Guatemalan Human Rights Activist To Teach at Duke

Irma Alicia Velásquez Nimatuj to teach two anthropology courses this semester

Irma Alicia Velásquez Nimatuj  to teach at Duke.
Irma Alicia Velásquez Nimatuj to teach at Duke.

DURHAM, N.C. – Indigenous rights activist Irma Alicia Velásquez Nimatuj will teach two anthropology courses this semester at Duke University as the Center for Latin American and Caribbean Studies’ Spring 2017 Mellon Visiting Professor.

A welcome reception is 5-7 p.m. Tuesday, Feb. 7, in the Ahmadieh Family Conference Hall (Room 240) in the John Hope Franklin Center (2204 Erwin Road). It is free and open to the public.

Velásquez Nimatuj is a journalist, social anthropologist and international spokeswoman for the respect for indigenous cultures. A member of the K'iche Maya people in Guatemala, she earned a doctorate degree in social anthropology from the University of Texas at Austin.

Velásquez Nimat is featured in a documentary film, “500 Years,” which premiered last week at the Sundance Film Festival. The film focuses on the resistance of the indigenous Mayan population and the historic genocide trial against former president Efraín Ríos Montt.

In 2003, Velásquez Nimatuj initiated a court case in Guatemala City that made racial discrimination in Guatemala illegal. She has been outspoken about the human rights abuses by the military, particularly on indigenous women. Velásquez Nimatuj also served as an expert witness at a trial on behalf of 15 Maya women who were forced into sexual and domestic servitude by officers of the military during the Guatemalan civil war (1960-1996).

At Duke she will teach an undergraduate course on “Indigenous Resistance & Revolution: Mexico and Central America” and a graduate course with Diane Nelson, professor of cultural anthropology at Duke, on “Indigeneity, Ontology, Epistemology and Anthropology.”

“Velásquez Nimatuj is one of the most important intellectuals and activists in Guatemala,” Nelson said. “Her books on Mayan struggles for land after a genocidal war are some of the best analyses of this central issue in Guatemalan history, and her many years working for indigenous, women’s and human rights after the 1996 peace accords have brought her international acclaim.

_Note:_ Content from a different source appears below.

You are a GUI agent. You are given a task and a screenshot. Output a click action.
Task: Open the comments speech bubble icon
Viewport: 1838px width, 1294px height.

It is an honor and a special opportunity to have her here at Duke this semester.”

Velásquez Nimatuj continues to speak out for more access to education and health for indigenous peoples. She is involved in international human, indigenous and women’s rights projects, most recently in Bolivia and Kenya, and continues to write a weekly opinion column in El Periódico de Guatemala.